* **WHAT NEEDS TO BE DONE**: Edit the data below by replacing "Cut scissors icon" with "Cut tool icon". Leave everything else unchanged.

* **LISTING**:
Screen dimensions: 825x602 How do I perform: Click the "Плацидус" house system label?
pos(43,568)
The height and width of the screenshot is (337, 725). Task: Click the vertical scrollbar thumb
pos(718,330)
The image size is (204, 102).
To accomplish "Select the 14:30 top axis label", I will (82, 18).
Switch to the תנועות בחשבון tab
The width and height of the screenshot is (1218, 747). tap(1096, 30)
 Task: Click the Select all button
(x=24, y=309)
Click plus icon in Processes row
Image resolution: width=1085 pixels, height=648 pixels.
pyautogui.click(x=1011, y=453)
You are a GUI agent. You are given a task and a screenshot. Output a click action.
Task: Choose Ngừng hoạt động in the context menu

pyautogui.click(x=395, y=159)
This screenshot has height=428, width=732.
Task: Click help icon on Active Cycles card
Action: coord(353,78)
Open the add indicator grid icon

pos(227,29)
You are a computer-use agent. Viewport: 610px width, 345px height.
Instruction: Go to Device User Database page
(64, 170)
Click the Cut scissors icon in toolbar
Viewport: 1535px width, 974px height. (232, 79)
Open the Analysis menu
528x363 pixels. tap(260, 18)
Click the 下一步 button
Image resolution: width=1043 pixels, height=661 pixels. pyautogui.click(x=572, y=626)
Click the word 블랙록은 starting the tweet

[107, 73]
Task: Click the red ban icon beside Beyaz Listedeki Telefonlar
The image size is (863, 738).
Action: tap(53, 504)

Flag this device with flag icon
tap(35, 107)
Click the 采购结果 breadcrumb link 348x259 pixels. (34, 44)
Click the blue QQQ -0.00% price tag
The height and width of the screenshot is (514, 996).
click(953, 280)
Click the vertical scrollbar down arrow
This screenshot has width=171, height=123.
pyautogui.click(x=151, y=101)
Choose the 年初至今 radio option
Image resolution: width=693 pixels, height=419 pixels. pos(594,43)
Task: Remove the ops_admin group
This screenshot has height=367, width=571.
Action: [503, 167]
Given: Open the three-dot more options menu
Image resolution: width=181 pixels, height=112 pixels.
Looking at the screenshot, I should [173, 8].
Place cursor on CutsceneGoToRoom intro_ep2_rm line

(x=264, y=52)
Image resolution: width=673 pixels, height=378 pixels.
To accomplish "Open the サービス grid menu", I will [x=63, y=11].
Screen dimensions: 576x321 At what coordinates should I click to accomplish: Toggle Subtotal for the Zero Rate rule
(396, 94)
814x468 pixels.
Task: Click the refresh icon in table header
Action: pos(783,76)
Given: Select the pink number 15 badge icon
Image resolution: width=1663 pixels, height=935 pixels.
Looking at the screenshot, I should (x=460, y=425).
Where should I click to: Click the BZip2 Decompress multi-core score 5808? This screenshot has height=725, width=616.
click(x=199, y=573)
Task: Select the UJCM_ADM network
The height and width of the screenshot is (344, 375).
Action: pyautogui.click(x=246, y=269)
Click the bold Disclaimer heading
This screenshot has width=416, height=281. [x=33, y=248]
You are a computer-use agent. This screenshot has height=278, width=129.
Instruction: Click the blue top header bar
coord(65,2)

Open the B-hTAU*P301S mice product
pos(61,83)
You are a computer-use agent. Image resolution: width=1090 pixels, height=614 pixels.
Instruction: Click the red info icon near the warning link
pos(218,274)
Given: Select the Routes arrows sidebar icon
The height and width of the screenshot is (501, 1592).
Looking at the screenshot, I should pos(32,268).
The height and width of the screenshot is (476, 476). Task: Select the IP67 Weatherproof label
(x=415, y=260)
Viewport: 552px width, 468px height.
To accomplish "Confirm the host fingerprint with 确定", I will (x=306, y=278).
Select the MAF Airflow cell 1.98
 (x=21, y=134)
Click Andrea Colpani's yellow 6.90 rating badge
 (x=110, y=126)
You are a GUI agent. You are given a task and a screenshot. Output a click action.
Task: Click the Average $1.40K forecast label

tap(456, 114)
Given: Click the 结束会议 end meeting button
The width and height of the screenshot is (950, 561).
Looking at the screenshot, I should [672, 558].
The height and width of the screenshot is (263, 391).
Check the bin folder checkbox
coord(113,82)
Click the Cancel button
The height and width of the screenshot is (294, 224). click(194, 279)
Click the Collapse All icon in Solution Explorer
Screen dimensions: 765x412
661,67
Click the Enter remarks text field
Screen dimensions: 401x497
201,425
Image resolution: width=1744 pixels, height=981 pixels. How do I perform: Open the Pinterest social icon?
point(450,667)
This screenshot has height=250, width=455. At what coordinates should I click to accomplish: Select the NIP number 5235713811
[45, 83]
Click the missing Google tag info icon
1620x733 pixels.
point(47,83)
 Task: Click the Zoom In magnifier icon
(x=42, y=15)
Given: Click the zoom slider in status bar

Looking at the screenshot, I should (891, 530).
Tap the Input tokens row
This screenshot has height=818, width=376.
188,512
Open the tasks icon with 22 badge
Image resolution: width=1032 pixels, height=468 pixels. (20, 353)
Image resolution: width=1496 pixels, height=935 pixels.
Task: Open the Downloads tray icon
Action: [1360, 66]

* **WORKED ANSWER**:
Screen dimensions: 825x602 How do I perform: Click the "Плацидус" house system label?
pos(43,568)
The height and width of the screenshot is (337, 725). Task: Click the vertical scrollbar thumb
pos(718,330)
The image size is (204, 102).
To accomplish "Select the 14:30 top axis label", I will (82, 18).
Switch to the תנועות בחשבון tab
The width and height of the screenshot is (1218, 747). tap(1096, 30)
 Task: Click the Select all button
(x=24, y=309)
Click plus icon in Processes row
Image resolution: width=1085 pixels, height=648 pixels.
pyautogui.click(x=1011, y=453)
You are a GUI agent. You are given a task and a screenshot. Output a click action.
Task: Choose Ngừng hoạt động in the context menu

pyautogui.click(x=395, y=159)
This screenshot has height=428, width=732.
Task: Click help icon on Active Cycles card
Action: coord(353,78)
Open the add indicator grid icon

pos(227,29)
You are a computer-use agent. Viewport: 610px width, 345px height.
Instruction: Go to Device User Database page
(64, 170)
Click the Cut tool icon in toolbar
Viewport: 1535px width, 974px height. (232, 79)
Open the Analysis menu
528x363 pixels. tap(260, 18)
Click the 下一步 button
Image resolution: width=1043 pixels, height=661 pixels. pyautogui.click(x=572, y=626)
Click the word 블랙록은 starting the tweet

[107, 73]
Task: Click the red ban icon beside Beyaz Listedeki Telefonlar
The image size is (863, 738).
Action: tap(53, 504)

Flag this device with flag icon
tap(35, 107)
Click the 采购结果 breadcrumb link 348x259 pixels. (34, 44)
Click the blue QQQ -0.00% price tag
The height and width of the screenshot is (514, 996).
click(953, 280)
Click the vertical scrollbar down arrow
This screenshot has width=171, height=123.
pyautogui.click(x=151, y=101)
Choose the 年初至今 radio option
Image resolution: width=693 pixels, height=419 pixels. pos(594,43)
Task: Remove the ops_admin group
This screenshot has height=367, width=571.
Action: [503, 167]
Given: Open the three-dot more options menu
Image resolution: width=181 pixels, height=112 pixels.
Looking at the screenshot, I should [173, 8].
Place cursor on CutsceneGoToRoom intro_ep2_rm line

(x=264, y=52)
Image resolution: width=673 pixels, height=378 pixels.
To accomplish "Open the サービス grid menu", I will [x=63, y=11].
Screen dimensions: 576x321 At what coordinates should I click to accomplish: Toggle Subtotal for the Zero Rate rule
(396, 94)
814x468 pixels.
Task: Click the refresh icon in table header
Action: pos(783,76)
Given: Select the pink number 15 badge icon
Image resolution: width=1663 pixels, height=935 pixels.
Looking at the screenshot, I should (x=460, y=425).
Where should I click to: Click the BZip2 Decompress multi-core score 5808? This screenshot has height=725, width=616.
click(x=199, y=573)
Task: Select the UJCM_ADM network
The height and width of the screenshot is (344, 375).
Action: pyautogui.click(x=246, y=269)
Click the bold Disclaimer heading
This screenshot has width=416, height=281. [x=33, y=248]
You are a computer-use agent. This screenshot has height=278, width=129.
Instruction: Click the blue top header bar
coord(65,2)

Open the B-hTAU*P301S mice product
pos(61,83)
You are a computer-use agent. Image resolution: width=1090 pixels, height=614 pixels.
Instruction: Click the red info icon near the warning link
pos(218,274)
Given: Select the Routes arrows sidebar icon
The height and width of the screenshot is (501, 1592).
Looking at the screenshot, I should pos(32,268).
The height and width of the screenshot is (476, 476). Task: Select the IP67 Weatherproof label
(x=415, y=260)
Viewport: 552px width, 468px height.
To accomplish "Confirm the host fingerprint with 确定", I will (x=306, y=278).
Select the MAF Airflow cell 1.98
 (x=21, y=134)
Click Andrea Colpani's yellow 6.90 rating badge
 (x=110, y=126)
You are a GUI agent. You are given a task and a screenshot. Output a click action.
Task: Click the Average $1.40K forecast label

tap(456, 114)
Given: Click the 结束会议 end meeting button
The width and height of the screenshot is (950, 561).
Looking at the screenshot, I should [672, 558].
The height and width of the screenshot is (263, 391).
Check the bin folder checkbox
coord(113,82)
Click the Cancel button
The height and width of the screenshot is (294, 224). click(194, 279)
Click the Collapse All icon in Solution Explorer
Screen dimensions: 765x412
661,67
Click the Enter remarks text field
Screen dimensions: 401x497
201,425
Image resolution: width=1744 pixels, height=981 pixels. How do I perform: Open the Pinterest social icon?
point(450,667)
This screenshot has height=250, width=455. At what coordinates should I click to accomplish: Select the NIP number 5235713811
[45, 83]
Click the missing Google tag info icon
1620x733 pixels.
point(47,83)
 Task: Click the Zoom In magnifier icon
(x=42, y=15)
Given: Click the zoom slider in status bar

Looking at the screenshot, I should (891, 530).
Tap the Input tokens row
This screenshot has height=818, width=376.
188,512
Open the tasks icon with 22 badge
Image resolution: width=1032 pixels, height=468 pixels. (20, 353)
Image resolution: width=1496 pixels, height=935 pixels.
Task: Open the Downloads tray icon
Action: [1360, 66]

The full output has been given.